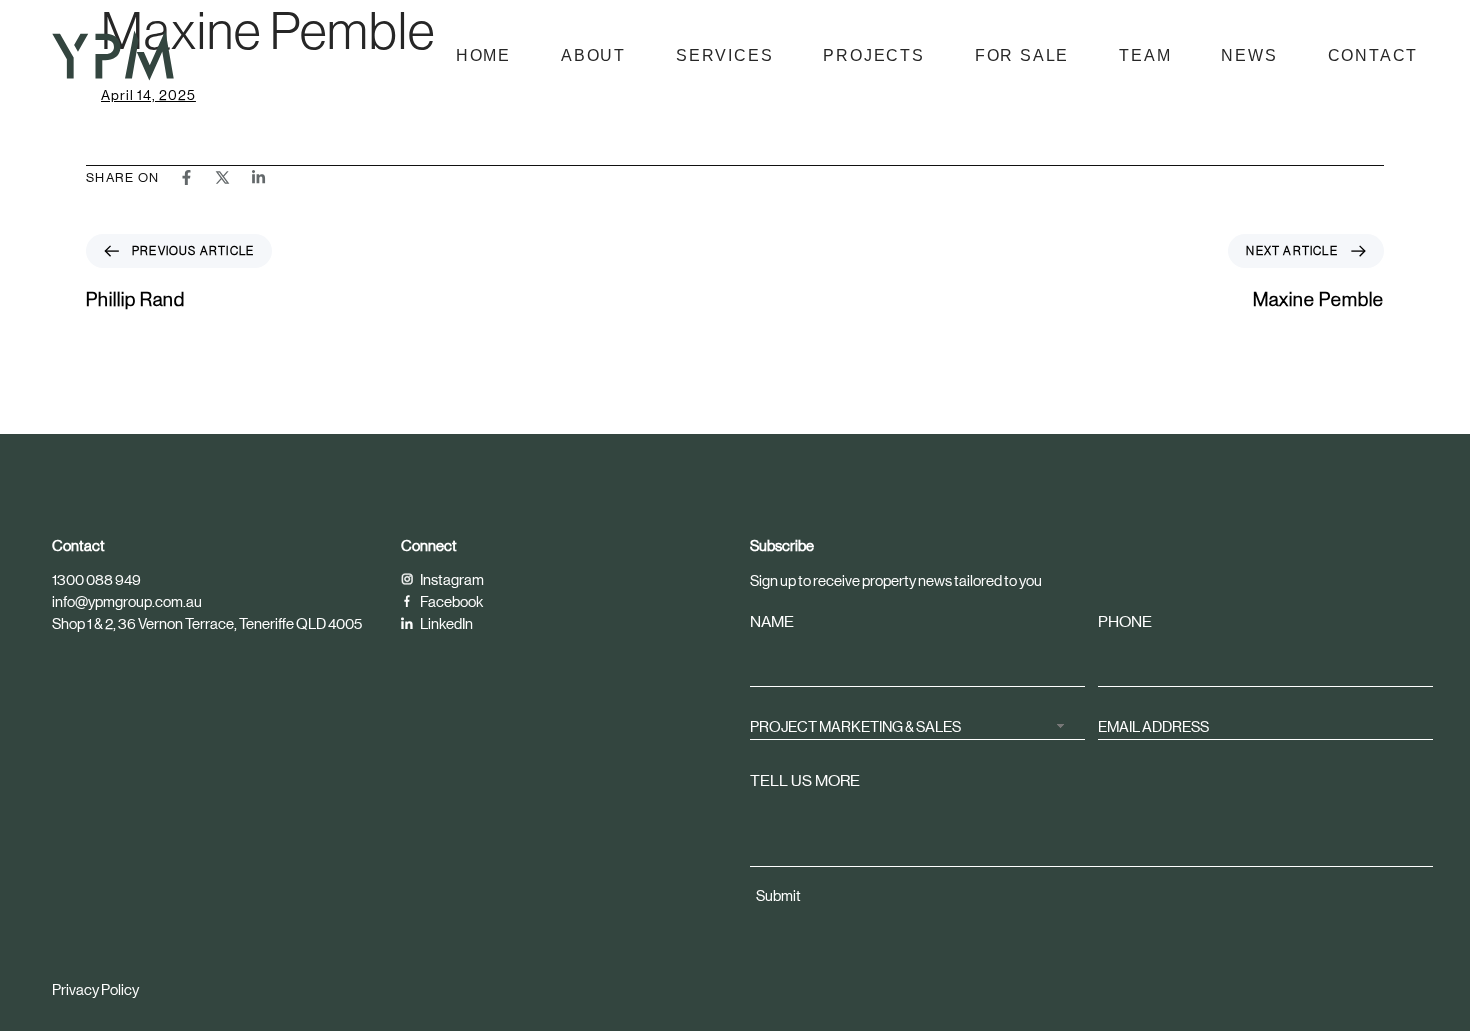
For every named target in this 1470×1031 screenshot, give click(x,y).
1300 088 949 (96, 579)
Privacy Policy (95, 989)
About (593, 55)
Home (483, 55)
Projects (873, 55)
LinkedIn (445, 623)
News (1249, 55)
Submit (778, 895)
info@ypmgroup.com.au (127, 601)
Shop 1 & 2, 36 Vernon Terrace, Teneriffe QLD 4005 (207, 623)
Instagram (451, 579)
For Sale (1022, 55)
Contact (1373, 55)
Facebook (450, 601)
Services (724, 55)
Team (1145, 55)
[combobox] (917, 724)
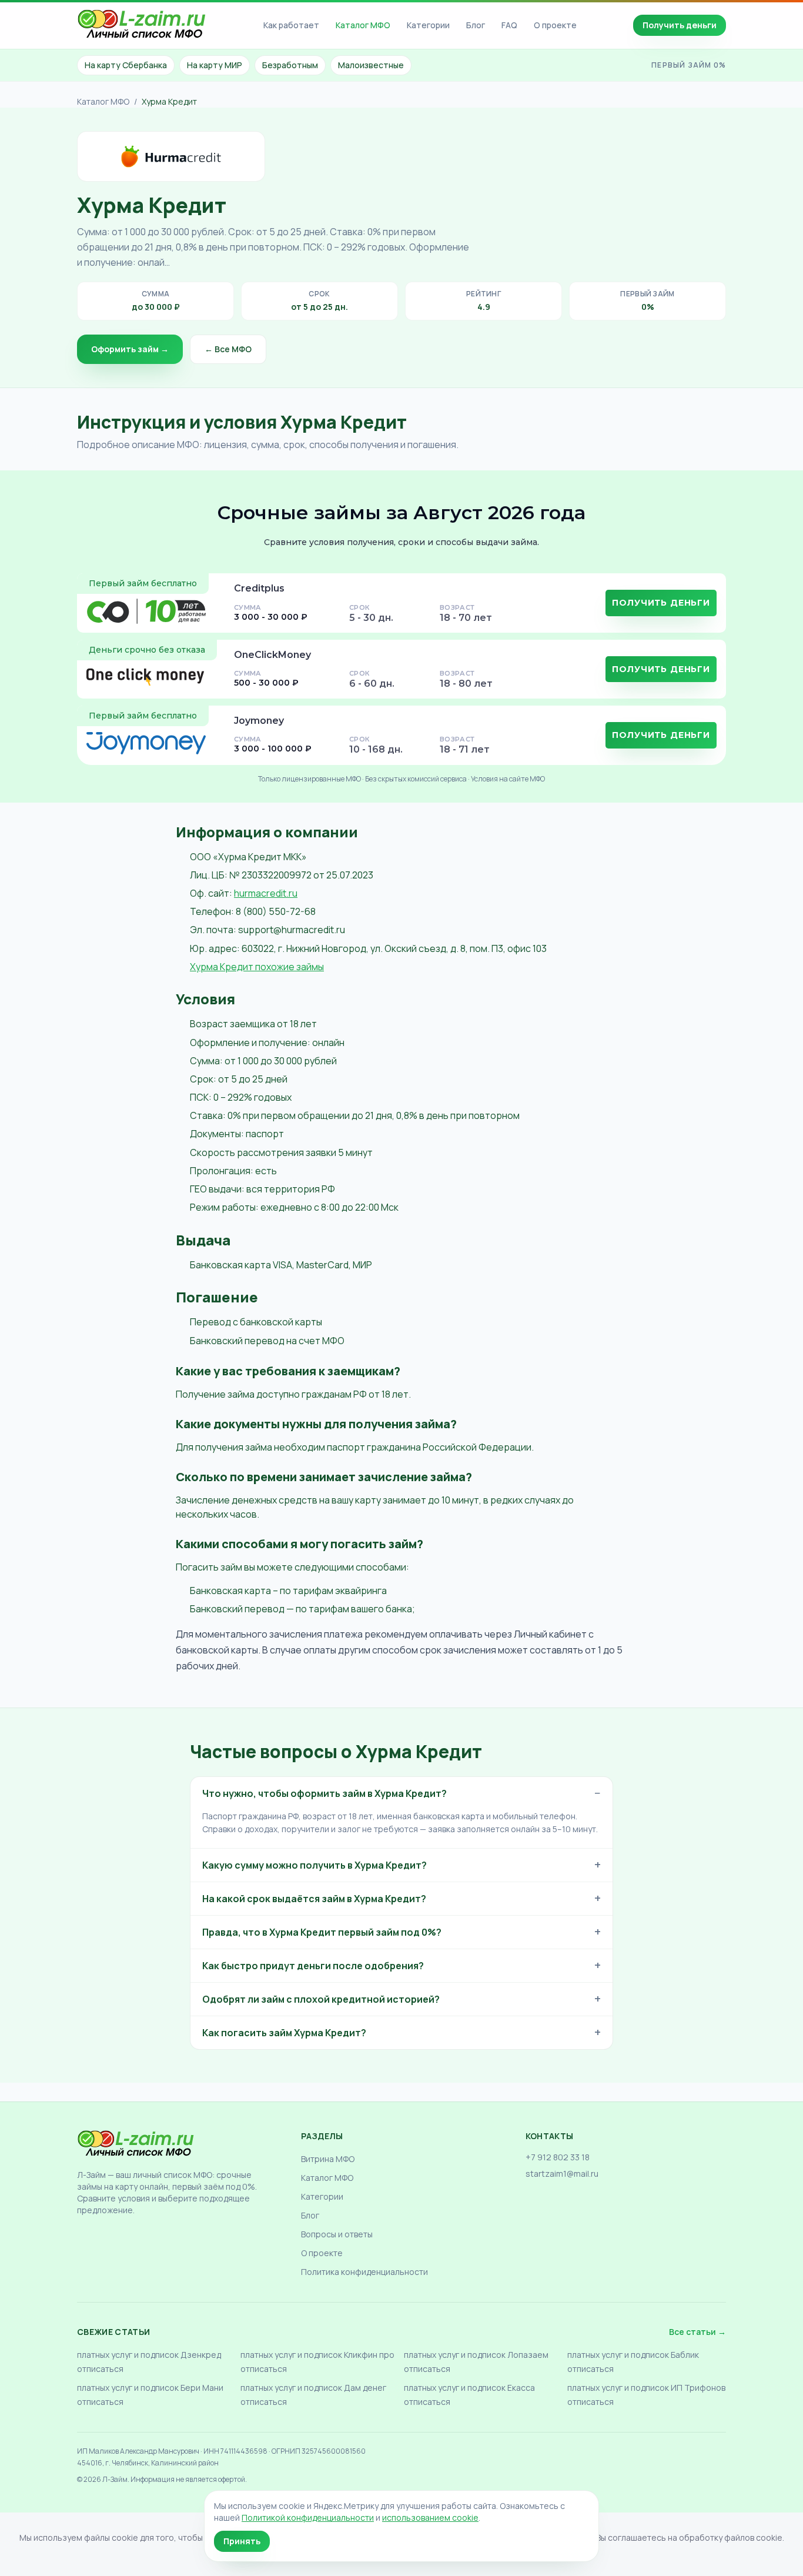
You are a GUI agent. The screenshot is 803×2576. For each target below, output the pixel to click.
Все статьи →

+---+

#### Requirement:
Both ends included, copy word for word the lines from the top of the entries above through the line with "info@ypmgroup.com.au (127, 601)". No pictures.

#### Answer section:
For every named target in this 1470×1031 screenshot, give click(x,y).
1300 088 949 (96, 579)
Privacy Policy (95, 989)
About (593, 55)
Home (483, 55)
Projects (873, 55)
LinkedIn (445, 623)
News (1249, 55)
Submit (778, 895)
info@ypmgroup.com.au (127, 601)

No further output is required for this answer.